In [1]:
import torch

# Task 1
You are fiven the following neural network model paremetrized by weight vector $\mathbf{w}$ and bias $b$. Model takes as an input vector $\mathbf{x}$ and outputs a scalar $y$.
$$
y = \sin{(\mathbf{w}^T\mathbf{x})} - b,
$$
where:
$$
\mathbf{x} = \begin{bmatrix} 2 & 1 \end{bmatrix}, \mathbf{w} = \begin{bmatrix} \frac{\pi}{2} & \pi \end{bmatrix}, b = 1, \hat{y} = 2.
$$

- 1) Draw a computational graph of forward pass of this small neural network
- 2) Compute feedforward pass with initial weights $\mathbf{w}$ and input data feature vector $\mathbf{x}$
- 3) Calculate gradients of output y with respect to weights $\mathbf{w}$, i.e. $\frac{\partial y}{\partial \mathbf{w}}$
- 4) Use $\text{L}_{2}$ loss (Mean square error) to compute loss value between forward prediction $y$ and label $\hat{y}$. Add loss into computational graph.
- 5) Use chain rule to compute the gradient $\frac{\partial\mathcal{L}}{\partial\mathbf{w}}$ and update weights with learning rate parameter $\alpha = 0.5$

Do all these computations first with pen and paper and then implement them in python code.

In [10]:
def task1():
    ### Define initial parameters
    x = torch.tensor([2,1],dtype=torch.float32)
    w = torch.tensor([torch.pi/2, torch.pi],dtype=torch.float32,requires_grad=True)
    b = 1
    y_label = 2
    
    """ Note: Think about dimensions of initial parameters and order of operations """

INFORMATION GIVEN:

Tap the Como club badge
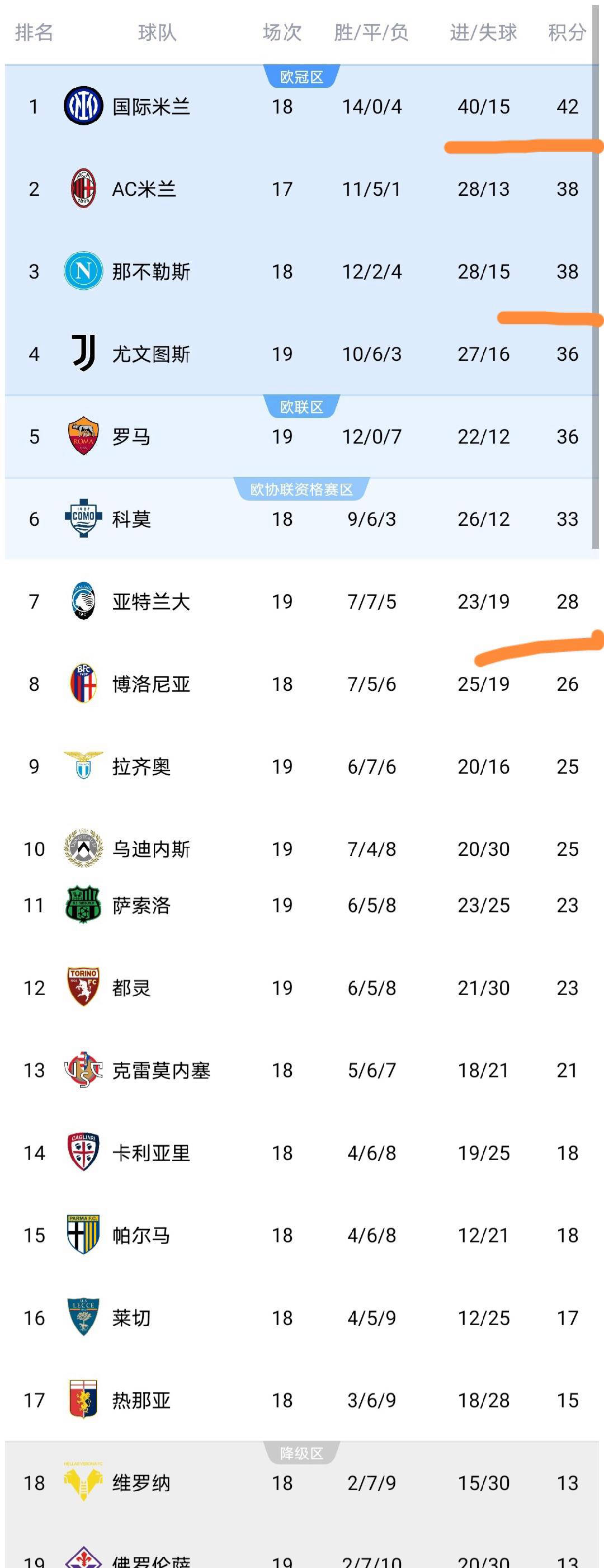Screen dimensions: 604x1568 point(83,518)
...
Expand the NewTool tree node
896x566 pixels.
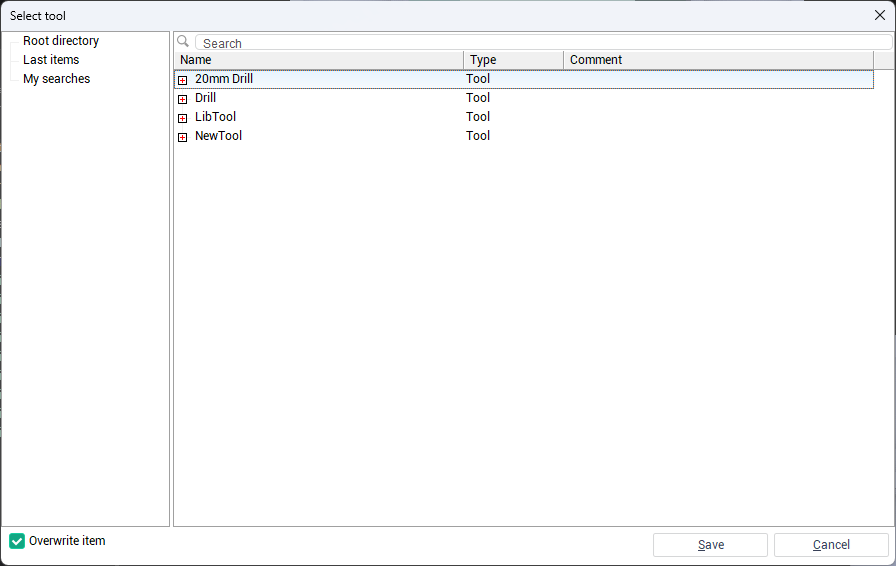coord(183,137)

INSTRUCTIONS:
1. Update the neural network exercise, starting at "- 1) Draw a" and ending at "into computational graph.", with "computational graph" replaced by "computation graph".
2. In the neural network exercise, what learning rate is given for updating the weights?

COMPLETED EXERCISE:
1.
- 1) Draw a computation graph of forward pass of this small neural network
- 2) Compute feedforward pass with initial weights $\mathbf{w}$ and input data feature vector $\mathbf{x}$
- 3) Calculate gradients of output y with respect to weights $\mathbf{w}$, i.e. $\frac{\partial y}{\partial \mathbf{w}}$
- 4) Use $\text{L}_{2}$ loss (Mean square error) to compute loss value between forward prediction $y$ and label $\hat{y}$. Add loss into computation graph.

2. α = 0.5